───── SUPPLIED MATERIAL ─────

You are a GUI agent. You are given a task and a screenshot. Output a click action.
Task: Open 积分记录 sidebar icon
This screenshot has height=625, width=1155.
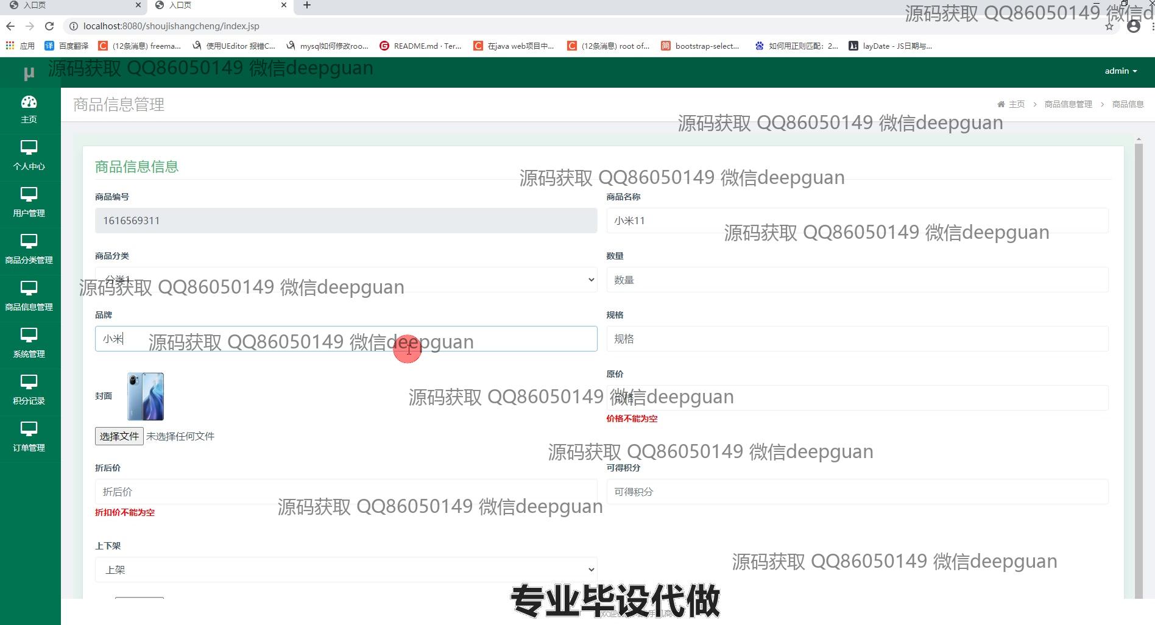pyautogui.click(x=29, y=390)
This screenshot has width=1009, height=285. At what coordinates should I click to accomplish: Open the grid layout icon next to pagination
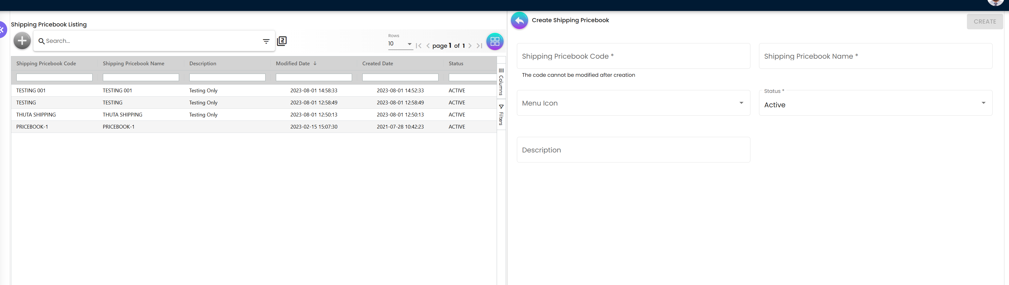click(x=495, y=41)
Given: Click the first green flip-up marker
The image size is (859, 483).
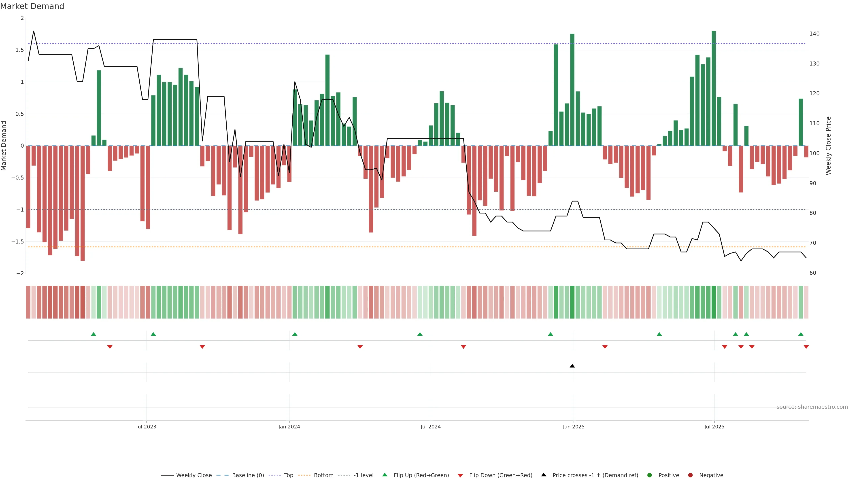Looking at the screenshot, I should pos(93,334).
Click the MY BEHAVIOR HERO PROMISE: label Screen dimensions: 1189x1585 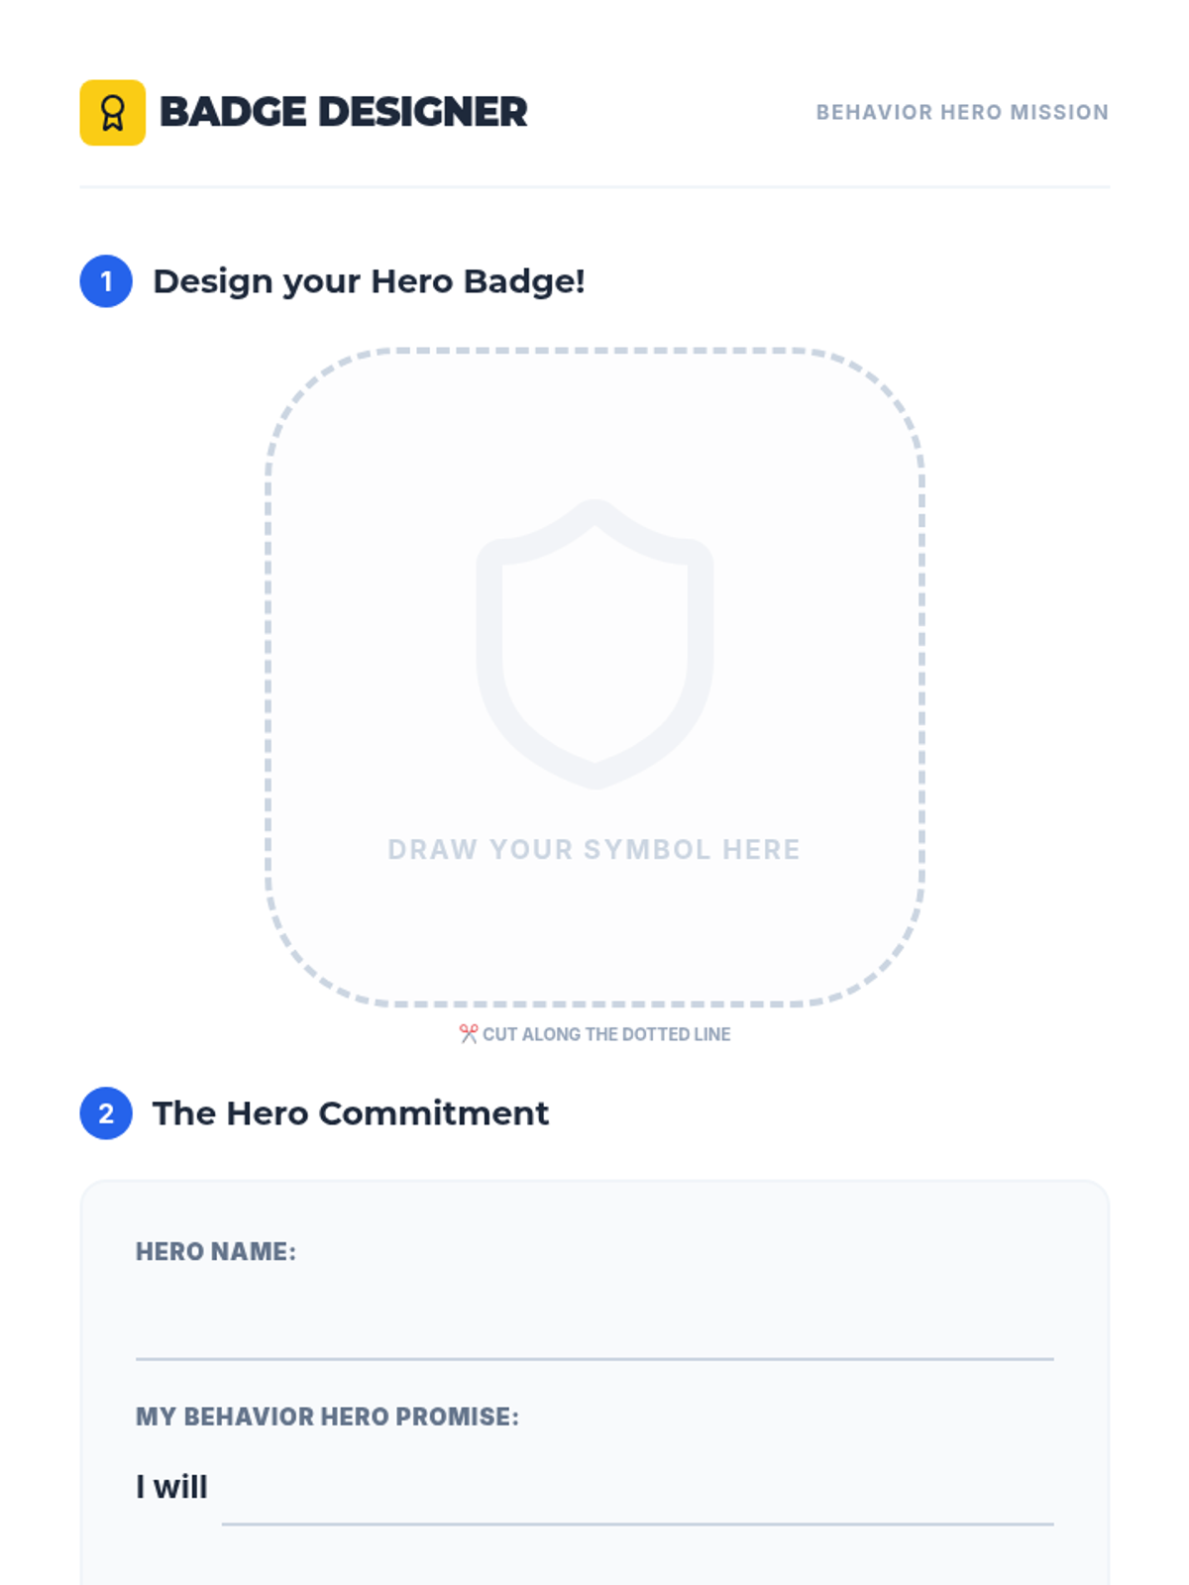[x=327, y=1417]
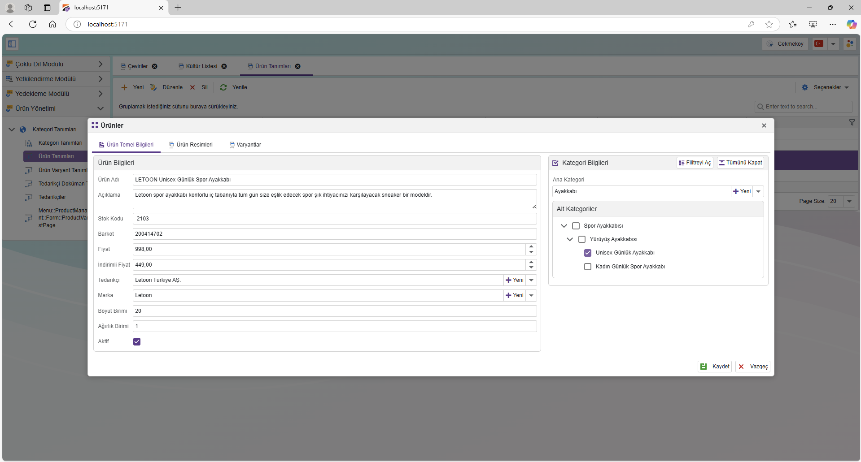Switch to the Ürün Resimleri tab

191,145
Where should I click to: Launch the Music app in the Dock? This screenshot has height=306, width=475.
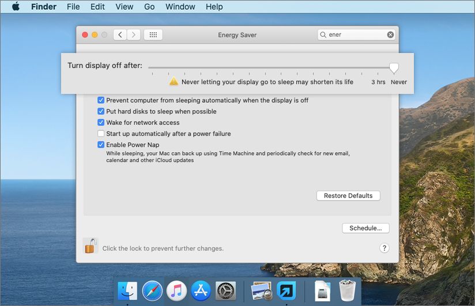pyautogui.click(x=176, y=291)
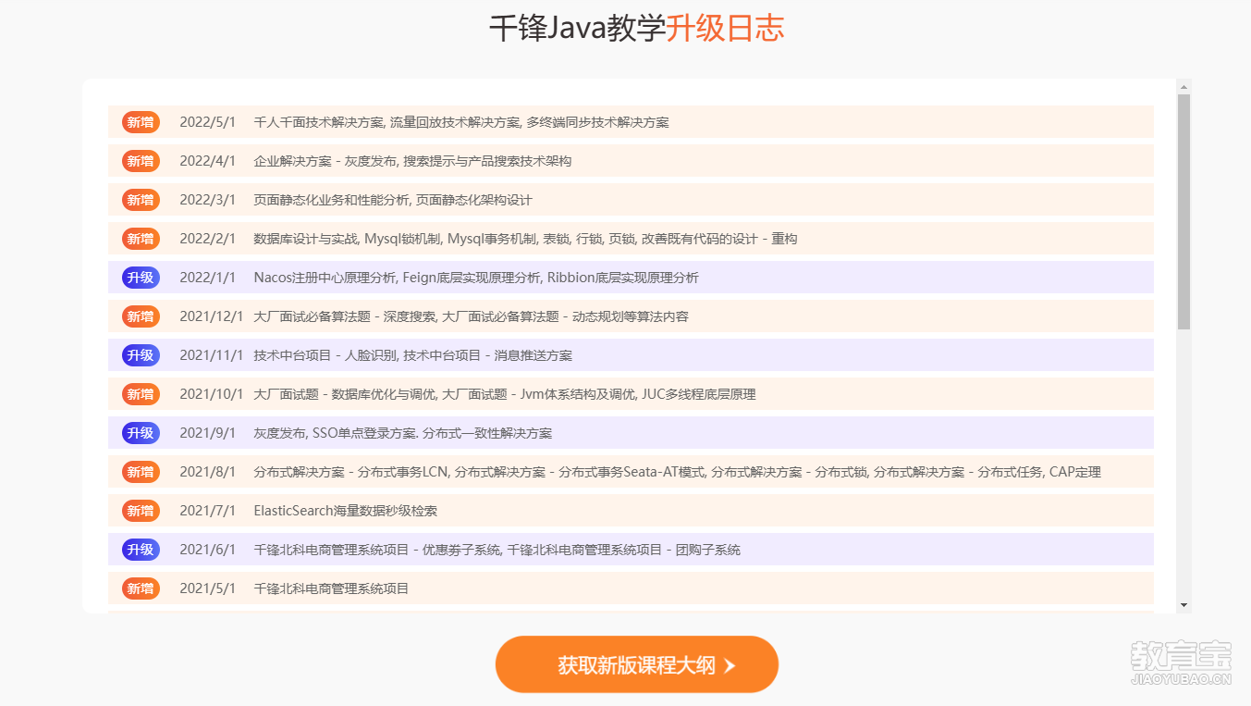Click the 升级 badge for 2021/9/1

(x=141, y=433)
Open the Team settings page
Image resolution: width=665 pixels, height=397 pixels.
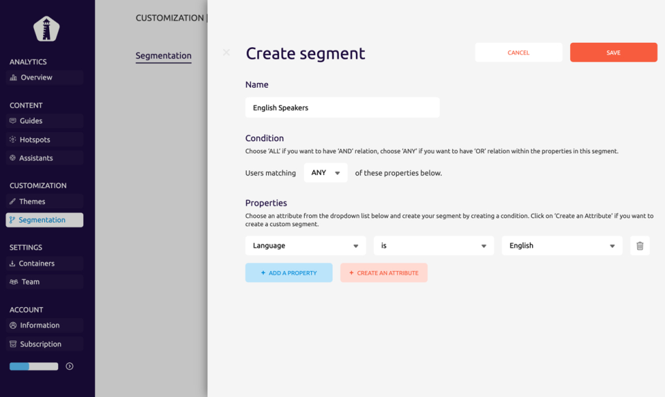point(30,282)
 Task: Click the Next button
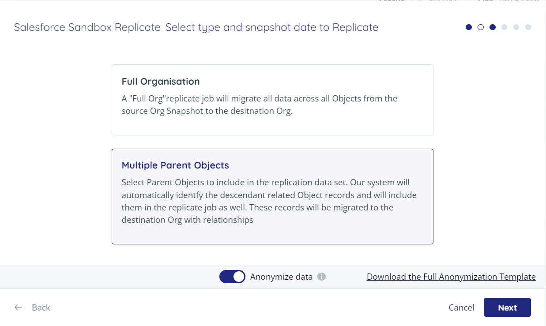507,307
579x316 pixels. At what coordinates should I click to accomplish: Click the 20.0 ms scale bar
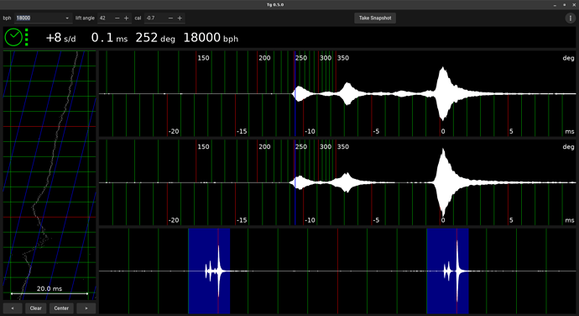click(x=50, y=293)
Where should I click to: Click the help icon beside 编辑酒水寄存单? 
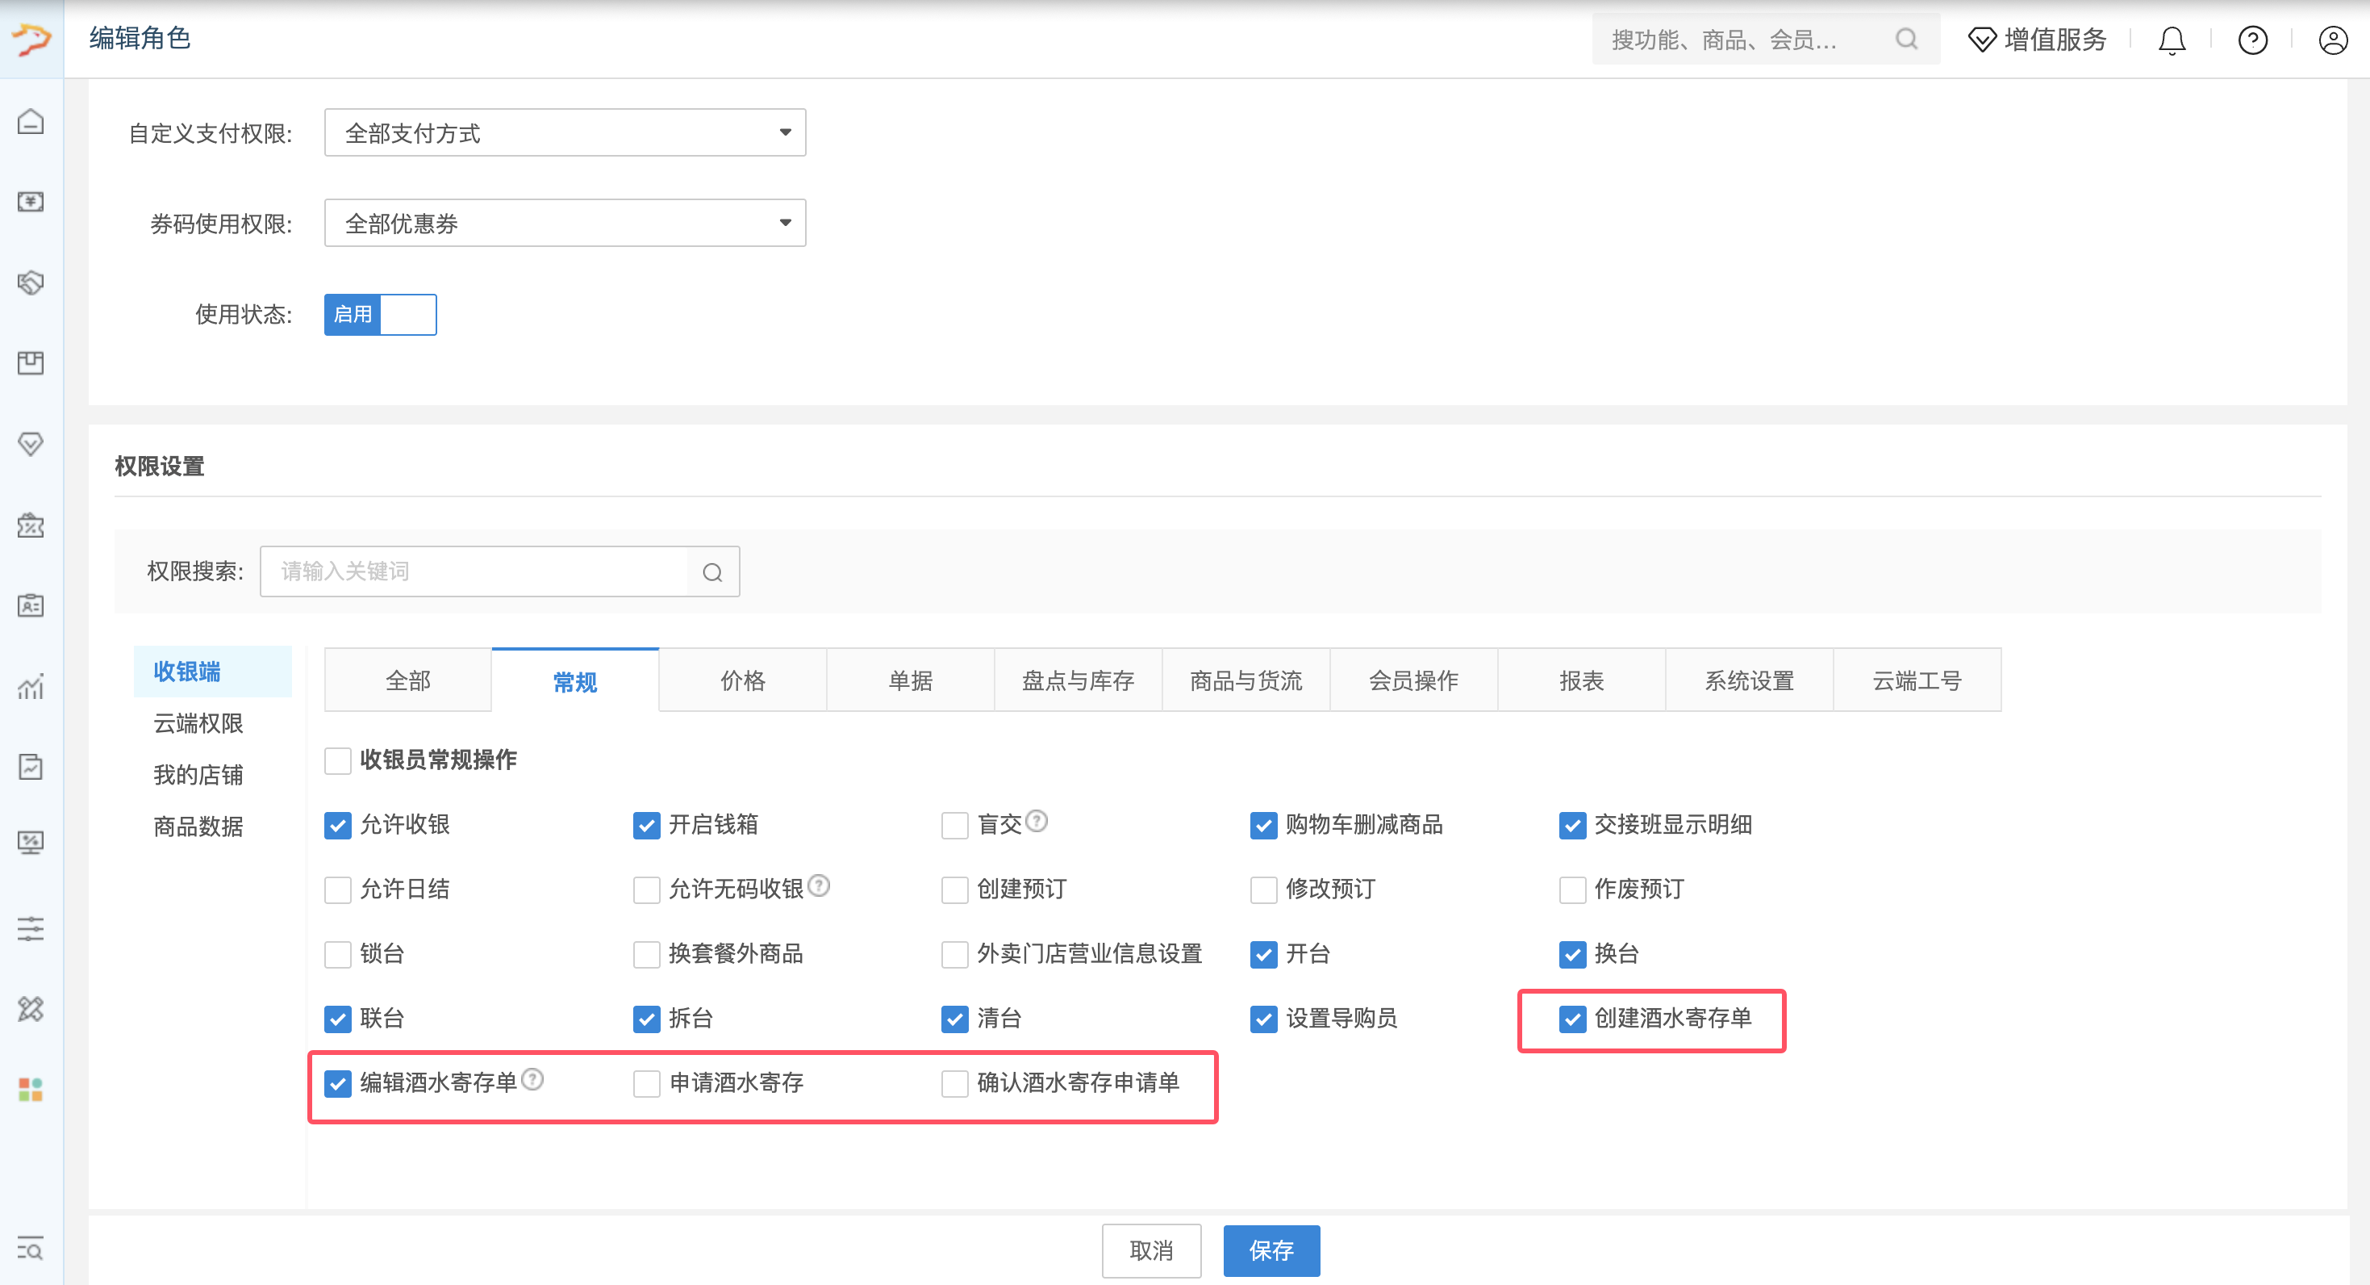(533, 1079)
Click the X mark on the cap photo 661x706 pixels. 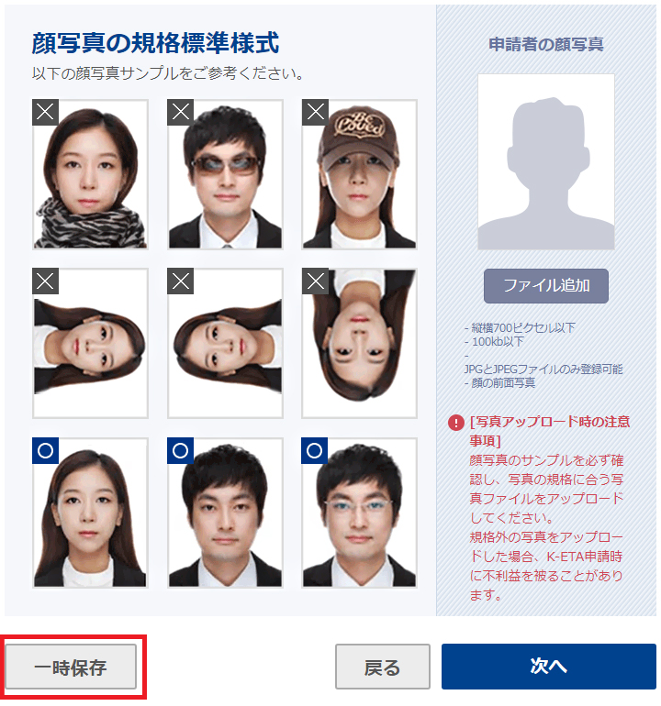click(315, 112)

─────

» **EXERCISE DIRECTIONS**: Write out the entries above word for word, starting with the line that contains "This screenshot has width=1009, height=285." and going on through the line that contains "Looking at the", with both of those lines included. Omit the pictures from your copy.

» **CORRECT RESPONSE**:
This screenshot has width=1009, height=285. At what coordinates should I click to accomplish: Open the grid layout icon next to pagination
click(x=495, y=41)
Given: Click the first green flip-up marker
The image size is (859, 483).
Looking at the screenshot, I should pos(93,334).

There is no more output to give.